課題内容 ::
引用文の「2006年シンガポール大会代表」から「加したことがきっかけである。」までを通して書き出し、その中の「研究室」を「ラボ」に変えてください。

引用文 ::
☆ ☆ ☆ ☆

「物理の種を播く人たち」
2006年シンガポール大会代表
野添 嵩
私は現在ニューヨーク大学で、微生物実験と理論物理学を組み合わせて研究するグループに所属し、細胞集団の増殖過程に関する研究を行なっている。大学院に進学する際、生命現象を物理学の視点で研究したいという思いから、微生物の1細胞計測実験を行う研究室を選んだ。実験の意義や魅力を知ったのは高校生のときに物理チャレンジ/オリンピックに参加したことがきっかけである。
本稿の執筆依頼を受けた3月1日は奇しくも父の命日でもある。2004年、中学卒業直前のことだった。そもそも私が「物理」という言葉に最初に触れたのは、父の職業として、ではないか。生前父は高校教員で物理を担当していた。そういうこともあってか、自宅の本棚には一般向けの自然科学系の書籍や雑誌、あるいは高校生向けの理科教材が並んでおり、幼い頃より私の好奇心を刺激する一因だったと思う。夕食時に父に質問すると、食卓上でティッシュペーパーに絵や数式を書いて説明しくれることがあった。例えば、球の体積や表面積の公式の導き方を質問したときに、積分という考え方があることを教えもらったような記憶がある。学校で「お勉強として」「必要に迫られて」学ぶより前に、数学や自然科学の一端に触れられたことが、私にとっては適当な動機付けとなり、教科書的な説明に満足しない興味の持ち方ができたのかもしれない。高校入試の無い中高一貫の学校に通わせてもらっていたことも、中学3年間通して比較的自由に自分の興味の赴くままに学ぶことを助けた。しかし、数学や特に物理の楽しさや面白さを語り合えるような友人は学校内には決して多くなかった。

☆ ☆ ☆ ☆

表示情報 ::
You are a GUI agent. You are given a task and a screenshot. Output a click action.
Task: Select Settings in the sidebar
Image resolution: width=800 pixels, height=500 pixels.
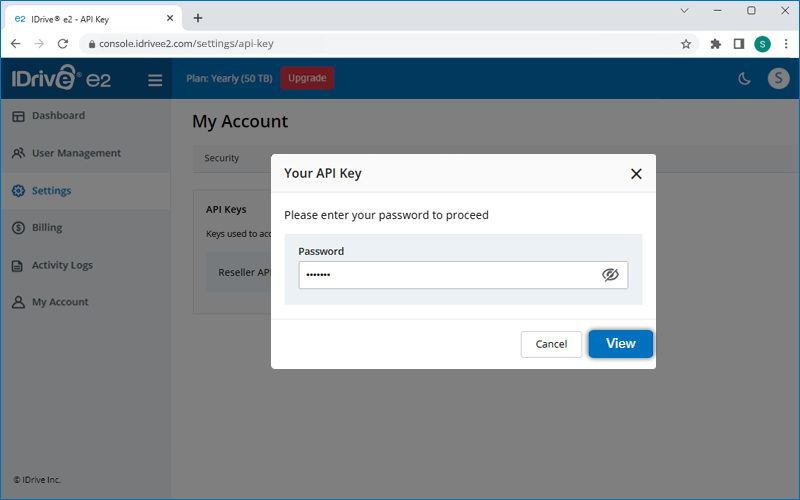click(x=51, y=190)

☆ ☆ ☆ ☆

解答欄 ::
2006年シンガポール大会代表
野添 嵩
私は現在ニューヨーク大学で、微生物実験と理論物理学を組み合わせて研究するグループに所属し、細胞集団の増殖過程に関する研究を行なっている。大学院に進学する際、生命現象を物理学の視点で研究したいという思いから、微生物の1細胞計測実験を行うラボを選んだ。実験の意義や魅力を知ったのは高校生のときに物理チャレンジ/オリンピックに参加したことがきっかけである。